Rocha published a monograph this year reviewing the first decade of her design career with the art publisher Rizzoli. It featured imagery of her creations as well as contributions from collaborators, friends, family and image makers, highlighting her burgeoning reputation.

She has always designed with a heightened romantic aesthetic and typically blends craft techniques – lace, crochet and hand knits – with tailoring and evening wear which display her interest in exploring dramatic volume and architectural silhouettes.

Favourite motifs she returns to include ribbons, pearls, red flowers, lacing and cocoon shapes, and she has highlighted her joint Irish and Chinese heritage in her work alongside complex ideas of femininity and masculinity. Design collaborations with J Brand, Moncler, Crocs and H&M have brought her work to a wider audience.

Kylie Jenner arrives at the Jean Paul Gaultier Haute Couture Spring/Summer 2024 show as part of Paris Fashion Week. Pic: Getty Images
Kylie Jenner arrives at the Jean Paul Gaultier Haute Couture Spring/Summer 2024 show as part of Paris Fashion Week. Pic: Getty Images

Her Autumn Winter 2024 London show was staged in the oldest church in the city, St Bartholomew the Great in Smithfield. Titled The Wake, it explored death and mourning garments, particularly those of Queen Victoria, which Rocha researched in the royal archive at Hampton Court Palace.

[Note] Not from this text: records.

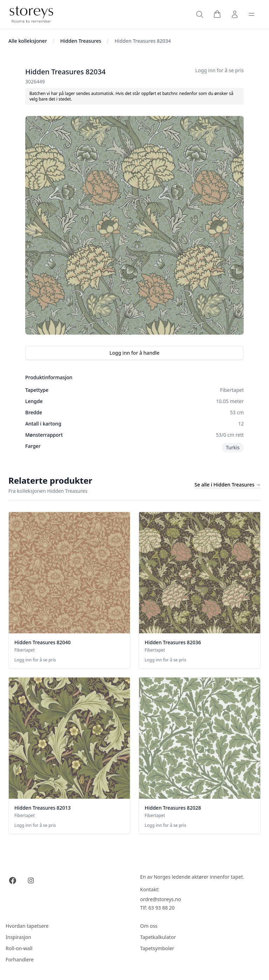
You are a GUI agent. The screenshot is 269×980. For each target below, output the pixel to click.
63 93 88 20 (161, 908)
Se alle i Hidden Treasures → (228, 484)
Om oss (149, 926)
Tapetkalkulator (158, 937)
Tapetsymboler (157, 948)
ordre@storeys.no (161, 899)
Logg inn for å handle (134, 353)
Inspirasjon (18, 937)
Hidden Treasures (81, 41)
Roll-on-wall (19, 948)
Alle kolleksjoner (28, 41)
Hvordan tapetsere (27, 926)
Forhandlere (19, 959)
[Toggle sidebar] (251, 14)
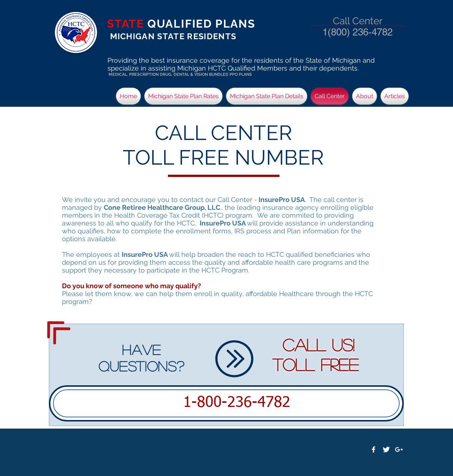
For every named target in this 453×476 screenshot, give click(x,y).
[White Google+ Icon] (399, 449)
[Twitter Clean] (386, 449)
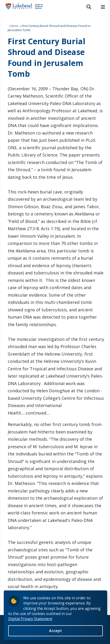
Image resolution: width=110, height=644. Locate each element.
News (15, 26)
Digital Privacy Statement (30, 619)
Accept (55, 630)
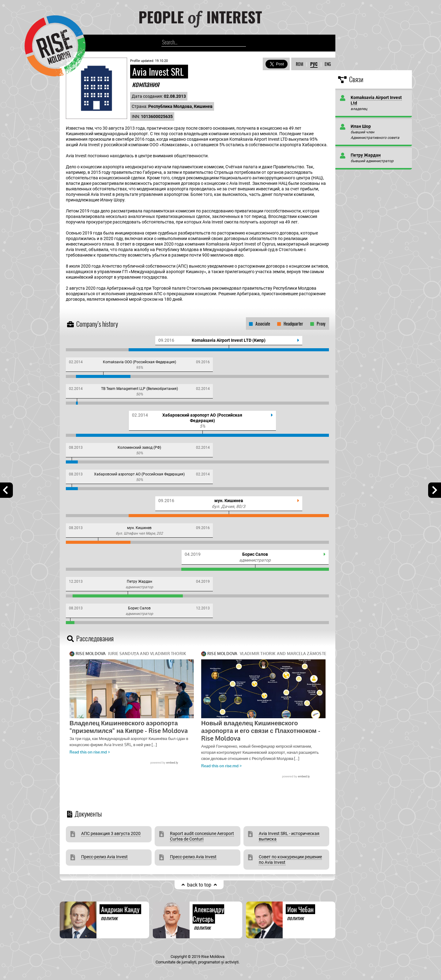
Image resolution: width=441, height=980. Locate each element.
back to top (199, 885)
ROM (300, 64)
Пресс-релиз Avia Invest (104, 857)
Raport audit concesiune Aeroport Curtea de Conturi (202, 836)
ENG (328, 64)
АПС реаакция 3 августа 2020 (111, 833)
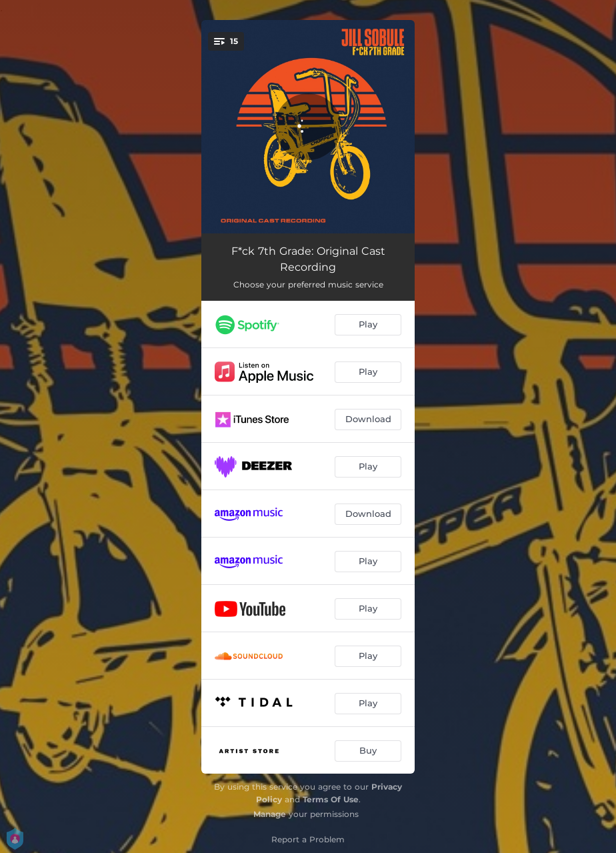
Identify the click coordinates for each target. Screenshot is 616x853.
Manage (269, 814)
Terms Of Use (331, 799)
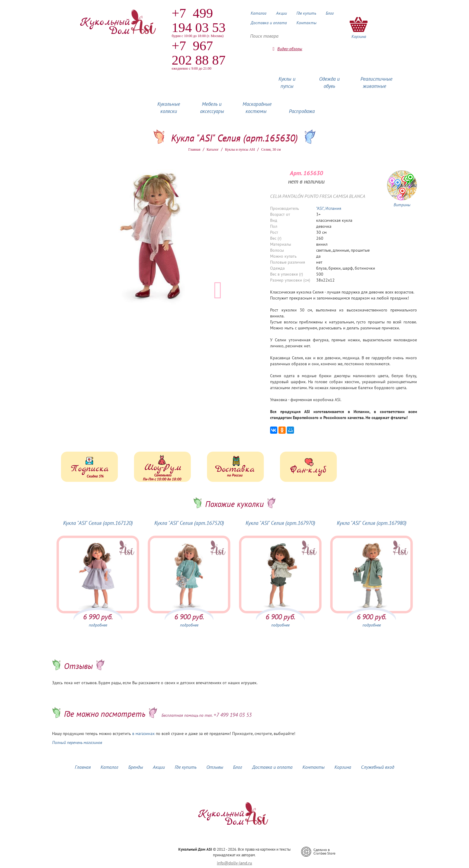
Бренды (136, 767)
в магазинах (143, 734)
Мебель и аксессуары (212, 107)
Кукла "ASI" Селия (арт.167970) (280, 523)
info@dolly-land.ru (234, 863)
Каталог (258, 13)
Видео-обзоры (290, 49)
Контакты (306, 23)
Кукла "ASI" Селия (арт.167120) (98, 523)
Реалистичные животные (376, 82)
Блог (330, 13)
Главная (194, 149)
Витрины (402, 205)
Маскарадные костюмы (257, 107)
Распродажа (302, 111)
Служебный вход (378, 767)
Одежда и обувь (329, 82)
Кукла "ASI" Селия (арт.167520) (189, 523)
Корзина (343, 767)
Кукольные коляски (169, 107)
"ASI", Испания (329, 208)
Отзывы (215, 767)
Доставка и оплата (269, 23)
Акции (282, 13)
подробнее (98, 625)
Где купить (306, 13)
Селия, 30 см (271, 149)
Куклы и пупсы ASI (240, 149)
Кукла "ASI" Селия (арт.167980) (372, 523)
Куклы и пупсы (287, 82)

After this most recent win, what she does next is hers for the choosing, but she will continue to forge her unique and personal vision with her favourite inspirations of art, nature, family, Ireland and Asia.

Both Anderson and Rocha are now established fashion figures and as such the inspiration for a new generation – let’s hope they have forged the way for many more successful Irish designers in international fashion.